Pues Bretocino es un pequeño municipio de Zamora, del que hasta la fecha no tenía conocimiento de su existencia y del que la Wikipedia tampoco pudo decirme gran cosa, únicamente indicar su localización y una aproximación a su población: 253 habitantes en 2012. Por suerte para elaborar este post he encontrado en la red el blog de Francisco Gallego Soy de Bretocino en el que, en una entrada reciente, se nos ofrece una información más rica y concreta del municipio. Aquí extraigo parte de su contenido para que lo conozcáis un poco mejor:

“El municipio zamorano de Bretocino, se encuentra situado en una meseta sobre la margen derecha del río Esla, muy próximo a su confluencia con el Tera, a una altitud de 717 m. Pertenece al partido judicial de Benavente, y a la diócesis de Astorga.
Tiene 13,04 Kms. de extensión y una población de 253, habitantes, (136 varones y 117 mujeres, censo 2011)…
Dista 22 Kms. de Benavente, y 45 Kms. de Zamora capital…”
http://soydebretocino.blogspot.com.es/2011/01/bretocino-y-su-historia.html

Bretocino

Bretocino. Localización

Ahora que ya hemos puesto a Bretocino en el mapa, vamos a lo importante. ¿Cuál era el motivo de nuestra visita? Pues el motivo de nuestra salida con la autocaravana era conocer y apoyar la nueva área de autocaravanas privada creada allí. Con motivo de su inauguración ACYLA (Asociación Castellano y Leonesa de Autocaravanas) y la familia Domínguez, propietarios del área, habían convocado un encuentro, con buena acogida entre los autocaravanistas (asistirían más de 50 autocaravanas), y programado una serie de actos que se concentraban en la jornada del sábado: desayuno con chocolate, paseo, inauguración, comida, ruta en bici, cena y baile. Suponía una buena oportunidad para conocer de primera mano el área y conocer y saludar a otros autocaravanistas.

área de autocaravanas de Bretocino

Zona de aparcamiento y de llenado y vaciado de aguas. (Foto sacada de la web del área de autocaravanas de Bretocino)

El viernes se nos fue el día en el viaje ya que llegamos tarde, pasadas las 11 de la noche, en parte gracias al navegador, que como siempre acaba liando una de las suyas. En vez de llevarnos desde Santovenia a Bretocino por Breto, camino más corto y recomendable, nos metió por una carretera secundaria que sale de la ZA-123, la carretera que lleva a Tábara. Un recorrido muy bonito, por lo que se pudo ver, gracias a que la noche en estas fechas es más tardía y había luz suficiente. Ibamos entre encinas y cruzando el puente de Quintos que atraviesa el río Esla, pero lo estrecho de la carretera y su mal estado hace que no sea nada recomendable para recorrer con la autocaravana. Recoger acreditaciones, saludar, cenar y a la cama es todo lo que nos dio de sí ese día.

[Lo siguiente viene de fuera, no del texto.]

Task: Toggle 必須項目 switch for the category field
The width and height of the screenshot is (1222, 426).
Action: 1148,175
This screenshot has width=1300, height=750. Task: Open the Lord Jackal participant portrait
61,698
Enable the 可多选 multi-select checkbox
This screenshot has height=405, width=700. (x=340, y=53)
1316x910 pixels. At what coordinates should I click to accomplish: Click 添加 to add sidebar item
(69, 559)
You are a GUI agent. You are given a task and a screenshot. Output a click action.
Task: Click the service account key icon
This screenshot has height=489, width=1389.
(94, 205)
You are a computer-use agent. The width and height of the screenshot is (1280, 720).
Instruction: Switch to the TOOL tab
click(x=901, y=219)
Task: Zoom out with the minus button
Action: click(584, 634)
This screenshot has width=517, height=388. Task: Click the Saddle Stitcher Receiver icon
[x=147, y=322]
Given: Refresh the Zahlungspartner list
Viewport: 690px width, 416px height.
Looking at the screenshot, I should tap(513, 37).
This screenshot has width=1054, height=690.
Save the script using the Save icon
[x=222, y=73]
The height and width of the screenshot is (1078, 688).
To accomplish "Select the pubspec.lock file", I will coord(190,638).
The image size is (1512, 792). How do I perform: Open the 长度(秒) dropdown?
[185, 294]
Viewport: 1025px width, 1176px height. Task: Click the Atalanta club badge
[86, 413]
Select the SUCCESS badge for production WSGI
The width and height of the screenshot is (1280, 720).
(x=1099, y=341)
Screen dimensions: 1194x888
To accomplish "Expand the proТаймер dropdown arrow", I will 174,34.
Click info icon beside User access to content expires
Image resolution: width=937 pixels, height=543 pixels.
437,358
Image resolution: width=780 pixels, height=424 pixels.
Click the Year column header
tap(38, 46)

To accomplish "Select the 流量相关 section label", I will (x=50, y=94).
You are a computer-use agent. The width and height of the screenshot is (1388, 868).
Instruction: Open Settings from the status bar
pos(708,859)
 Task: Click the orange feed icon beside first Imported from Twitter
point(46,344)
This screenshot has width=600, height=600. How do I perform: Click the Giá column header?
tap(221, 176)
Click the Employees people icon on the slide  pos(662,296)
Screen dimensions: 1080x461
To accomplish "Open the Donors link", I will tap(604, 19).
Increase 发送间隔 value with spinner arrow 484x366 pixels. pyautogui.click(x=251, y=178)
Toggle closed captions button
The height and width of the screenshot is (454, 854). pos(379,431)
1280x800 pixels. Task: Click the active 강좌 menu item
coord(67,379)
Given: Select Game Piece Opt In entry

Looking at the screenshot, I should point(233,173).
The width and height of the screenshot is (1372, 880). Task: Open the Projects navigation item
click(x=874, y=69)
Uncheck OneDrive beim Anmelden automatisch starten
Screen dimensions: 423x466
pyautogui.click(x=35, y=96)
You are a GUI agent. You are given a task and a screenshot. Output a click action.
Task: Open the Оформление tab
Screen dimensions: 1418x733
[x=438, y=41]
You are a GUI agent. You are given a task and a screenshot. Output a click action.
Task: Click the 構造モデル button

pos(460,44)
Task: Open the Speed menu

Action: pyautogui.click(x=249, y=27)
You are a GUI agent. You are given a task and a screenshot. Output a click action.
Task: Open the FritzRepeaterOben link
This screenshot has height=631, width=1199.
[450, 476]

El sábado fue bastante movido. Diana floreada y chocolate con bizcochos para desayunar. Paseo por la ribera del río Esla, un recorrido corto, ya que iban niños, y caluroso, menos mal que el último tramo se hizo por una zona algo más sombreada y fresquita. A mitad de camino un primera parada en el río para descansar, reagruparse y chapuzón de los perros, los únicos con arrestos suficientes para meterse en el agua; y otra casi al final, aquí los niños y algún adultos se atrevieron a meter los pies. Como colofón del paseo visita a la iglesia de San Pablo, de la que destaca su retablo barroco y el artesonado mudéjar del ábside.

Paseo ribera Esla

Paseo matutino por la ribera del Esla

Sol, encinas y agua

Iglesia de San Pablo

Iglesia de San Pablo. Retablo y artesonado mudéjar

De vuelta al área y con tiempo suficiente para un baño en su piscinita antes de su inauguración. Acto breve y emotivo en el que el presidente de ACYLA, José Luis Gándaray los propietarios, la familia Domínguez, nos invitaban a disfrutar del área. Comida de confraternización y un buen bañito antes de los juegos infantiles, porque el sol apretaba de lo lindo. A media tarde, por aprovechar el día y conocer algo del entorno, un grupo de padres hicimos con los niños una ruta alternativa a la que se había planteado. Marchamos por otra zona de la ribera del Esla, antes de sus aguas bañaran Bretocino. Un paseíto corto y agradable, la pena, los mosquitos que se ensañaron con nosotros. De vuelta otro pequeño chapuzón y cena programada antes de la queimada y el baile.

Juegos infantiles

Inauguración del área. Juegos infantiles

Área de Bretocino. Cena

Cenando y conversando

Queimada

Y llegó el momento mágico: fuego, orujo y meigas

El domingo fue más tranquilo, después del ajetreado día anterior y teniendo en vista el regreso a casa la jornada transcurrió con más calma y relajo. De nuevo desayuno con chocolate y baño para las pequeñas, mientras, yo intentaba solucionar una pequeña avería eléctrica, una de esas cosas que aparentemente es muy sencilla, un cambio de fusible, pero que luego te vuelve loco, y que después de revisar todo mil veces y estar a punto de abandonar resulta que el problema es una bobada, una tuerca mal apretada. De no ser por José Luis y muy especialmente por Pablo, a quienes agradezco sus conocimientos, interés, paciencia y dedicación, yo me hubiera rendido antes y me hubiera ido preocupado pensando en una avería mayor y en acercarme el lunes sin falta a un taller. Después de solucionar la avería, un buen refrigerio y un baño para abrir el apetito. Para la tarde habíamos programado salir un poco antes, como ya habían hecho otros autocaravanistas, para visitar las cercanas lagunas de Villafáfila, que este año y en estas fechas debían tener muy buen aspecto, pero la piscina ejercía una atracción irresistible en las niñas, por lo que baños y juegos en el área completaron la tarde.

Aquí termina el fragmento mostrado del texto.